L’artrosi può essere primaria, quando non vi è una causa identificabile, oppure secondaria, se correlata a traumi, malformazioni, interventi chirurgici pregressi, obesità o disturbi metabolici.
I principali fattori di rischio comprendono:
- età avanzata;
- sovrappeso e obesità;
- traumi o lesioni articolari;
- difetti posturali o malallineamenti;
- predisposizione genetica e fattori ormonali, in particolare nella donna dopo la menopausa.
Non tutte le persone con segni radiologici di artrosi manifestano dolore o rigidità: la sintomatologia varia molto da individuo a individuo.
Sintomi e manifestazioni cliniche
I sintomi dell’artrosi si sviluppano lentamente e tendono a peggiorare nel tempo. I più comuni sono:
- dolore articolare, inizialmente durante l’attività fisica e, nei casi avanzati, anche a riposo;
- rigidità articolare, soprattutto al mattino o dopo periodi di inattività;
- limitazione funzionale, con difficoltà nei movimenti quotidiani come camminare o salire le scale;
- scricchiolii o crepitii articolari dovuti all’irregolarità delle superfici ossee;
- gonfiore o lieve tumefazione dell’articolazione;
- nei casi spinali, dolore irradiato a causa della compressione dei nervi.
Le articolazioni più frequentemente colpite sono ginocchia, anche, colonna vertebrale, mani e piedi.
Diagnosi
La diagnosi si basa sull’anamnesi, sull’esame obiettivo e sulle radiografie standard, che evidenziano la riduzione dello spazio articolare, la presenza di osteofiti e la sclerosi dell’osso subcondrale.
In alcuni casi si utilizzano ecografia o risonanza magnetica per approfondire il coinvolgimento dei tessuti molli, ma non sono esami di prima scelta.
Trattamento
Non esiste una cura definitiva per l’artrosi, ma è possibile gestirla efficacemente attraverso strategie mirate a ridurre il dolore, mantenere la mobilità e rallentare la progressione della malattia.
Misure non farmacologiche
- Controllo del peso corporeo.
- Attività fisica regolare con esercizi di rinforzo muscolare e stretching.

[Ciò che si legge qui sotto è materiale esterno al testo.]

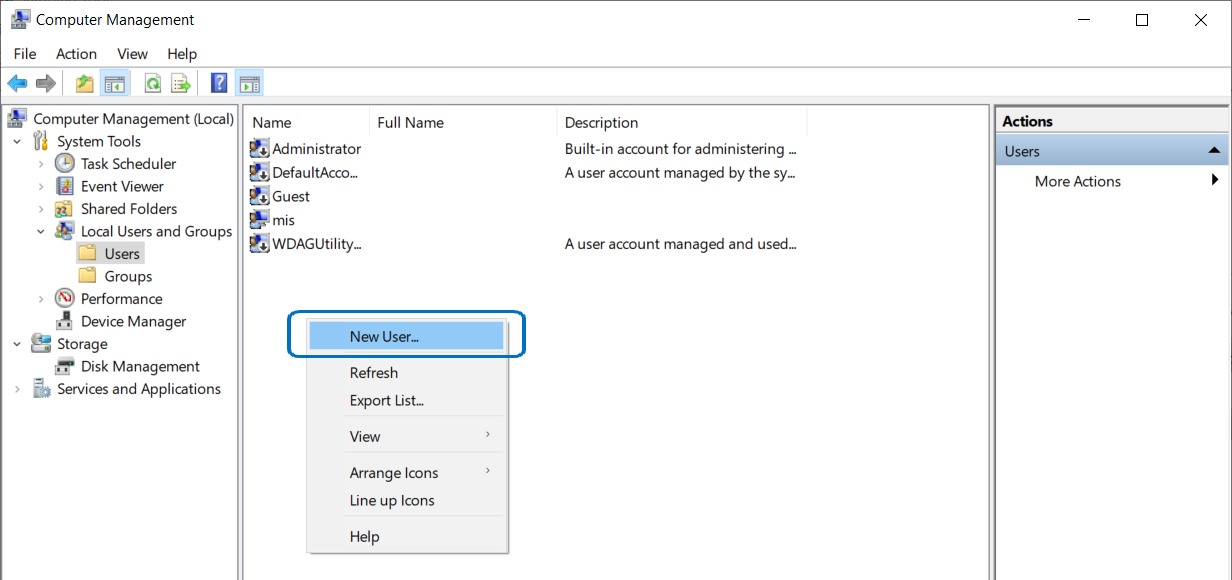Click the Refresh toolbar icon
The width and height of the screenshot is (1232, 580).
153,84
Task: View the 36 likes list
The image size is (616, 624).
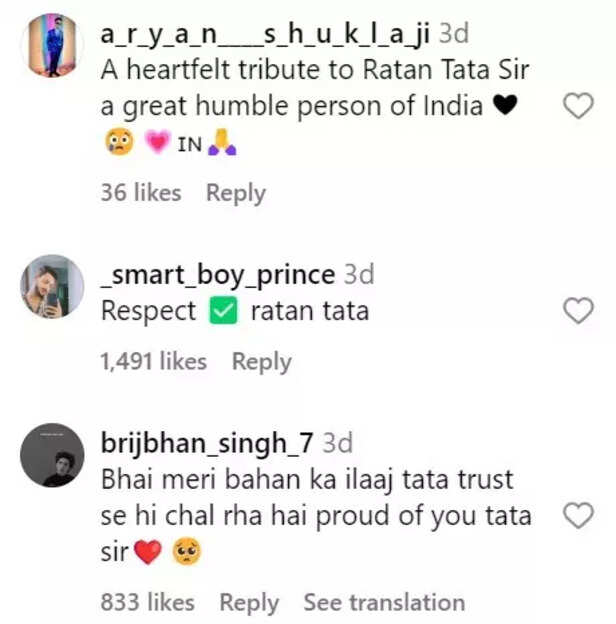Action: tap(141, 193)
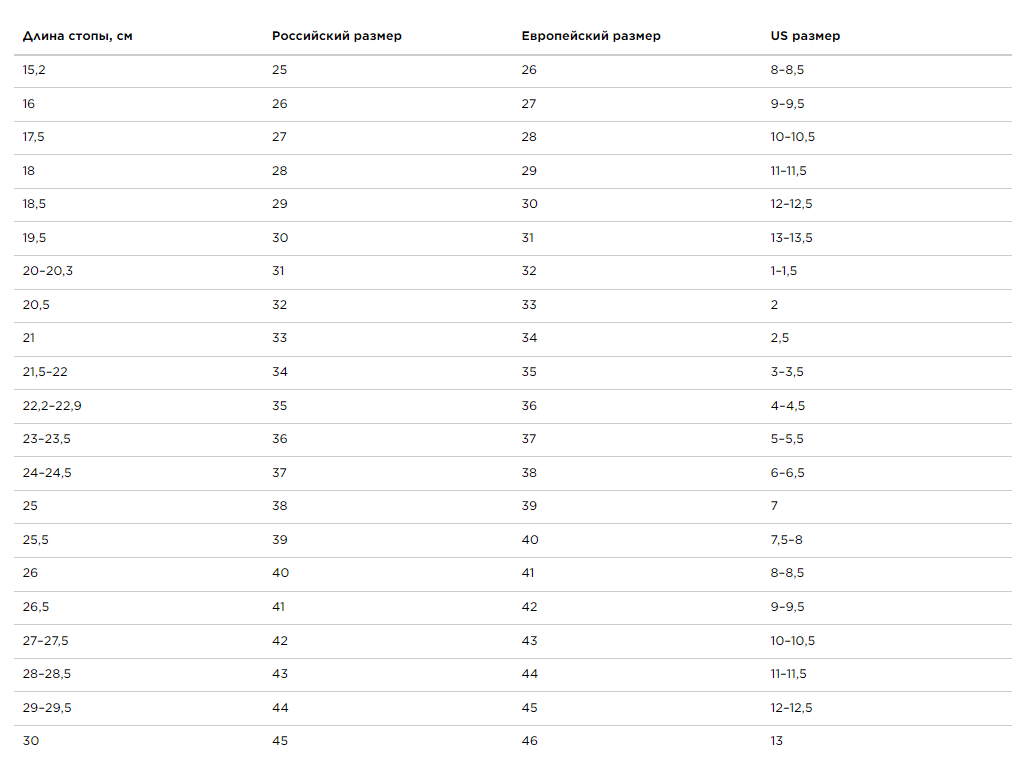The image size is (1027, 769).
Task: Click the foot length cell '29–29,5'
Action: click(47, 707)
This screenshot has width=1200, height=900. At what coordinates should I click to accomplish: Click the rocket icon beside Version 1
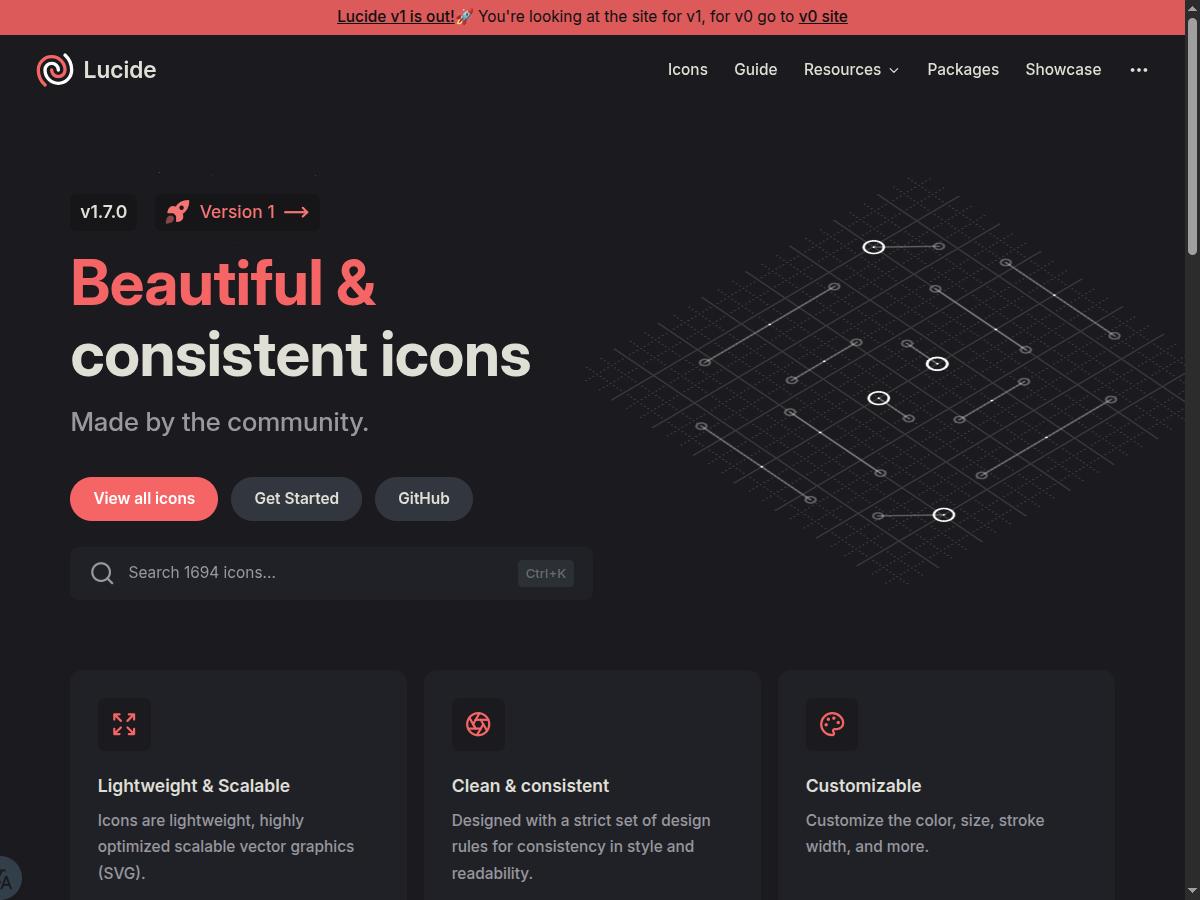point(177,212)
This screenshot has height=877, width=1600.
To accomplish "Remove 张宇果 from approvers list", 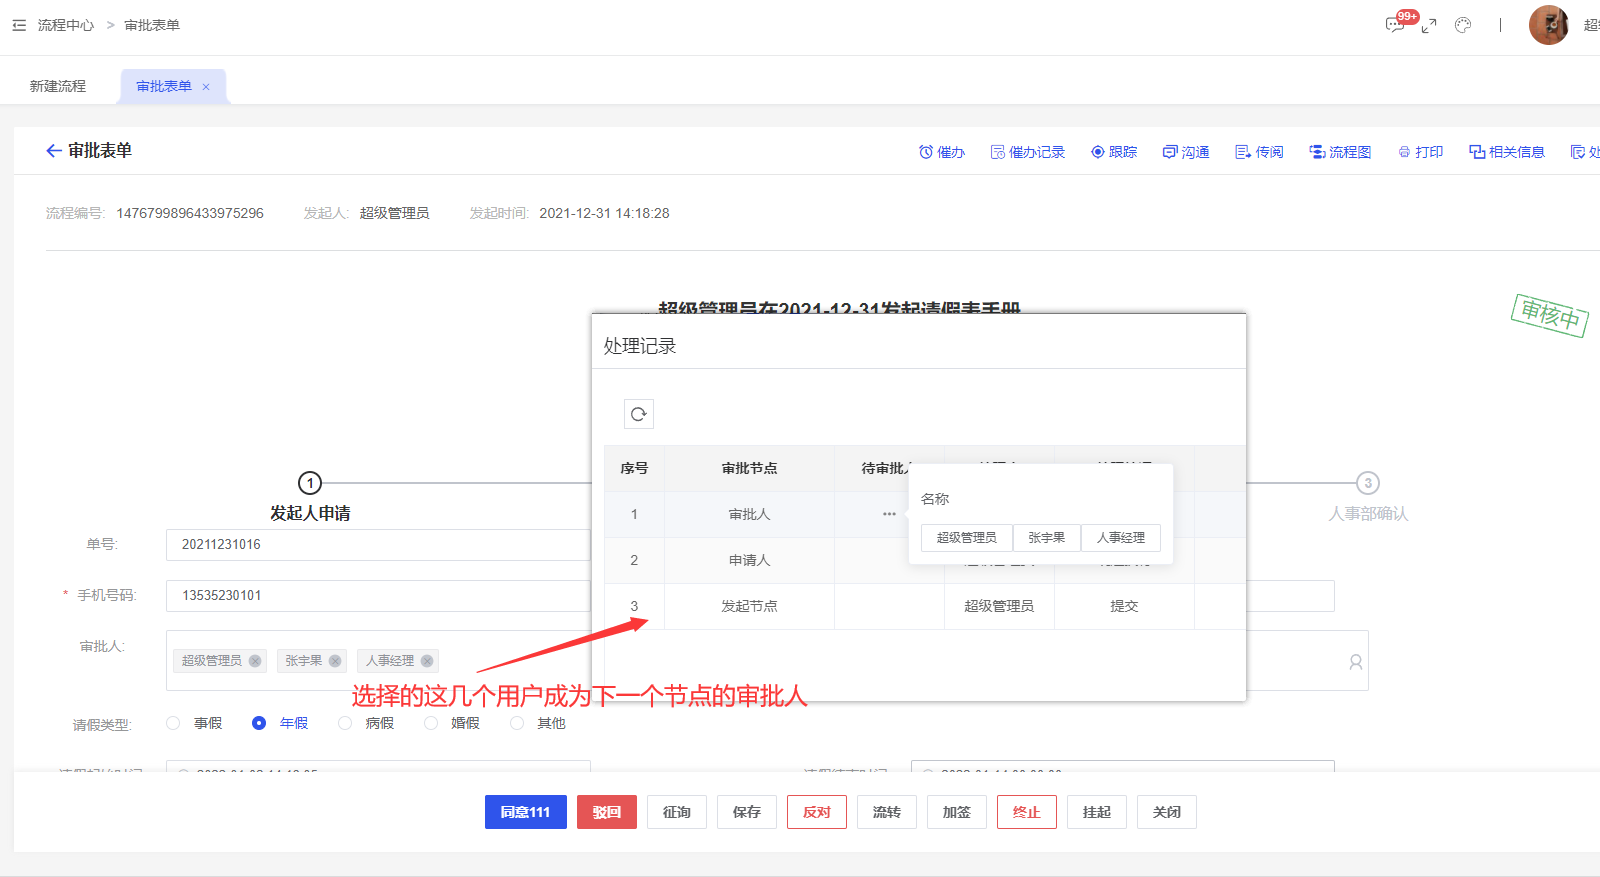I will point(335,661).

- Fisioterapia e terapia occupazionale.
- Utilizzo di ausili ortopedici come plantari o bastoni per ridurre il carico.
- Educazione del paziente alla gestione della malattia.
Terapia farmacologica e infiltrativa
- Analgesici e farmaci antinfiammatori per alleviare il dolore.
- Infiltrazioni di corticosteroidi o acido ialuronico nei casi indicati.
- Terapie complementari (es. fisioterapia strumentale, onde d’urto, tecarterapia) in fase subacuta o cronica.
Trattamento chirurgico
Quando le terapie conservative non sono più efficaci e la qualità di vita è compromessa, si può ricorrere a:
- osteotomie, per modificare l’asse dell’arto e ridistribuire il carico;
- artrodesi, per stabilizzare l’articolazione eliminando il dolore;
- protesi articolare totale o parziale, per sostituire la parte usurata con un impianto artificiale.
La scelta dell’intervento dipende dall’età, dallo stato di salute generale e dal livello di attività del paziente.
Prevenzione e prospettive
L’artrosi è una condizione sempre più diffusa, legata anche all’aumento dell’età media e dei traumi sportivi. La prevenzione si basa su uno stile di vita sano, mantenimento del peso corporeo adeguato e attività fisica regolare.
La diagnosi precoce permette di iniziare tempestivamente trattamenti conservativi, migliorando la qualità di vita e ritardando l’eventuale necessità di un intervento chirurgico.
Le nuove ricerche in ambito ortopedico si concentrano su terapie rigenerative e biomateriali, ma al momento queste soluzioni sono ancora oggetto di studio.
In caso di dolore articolare persistente o limitazione nei movimenti, è consigliato rivolgersi a uno specialista in Ortopedia e Traumatologia per una valutazione accurata e un piano terapeutico personalizzato.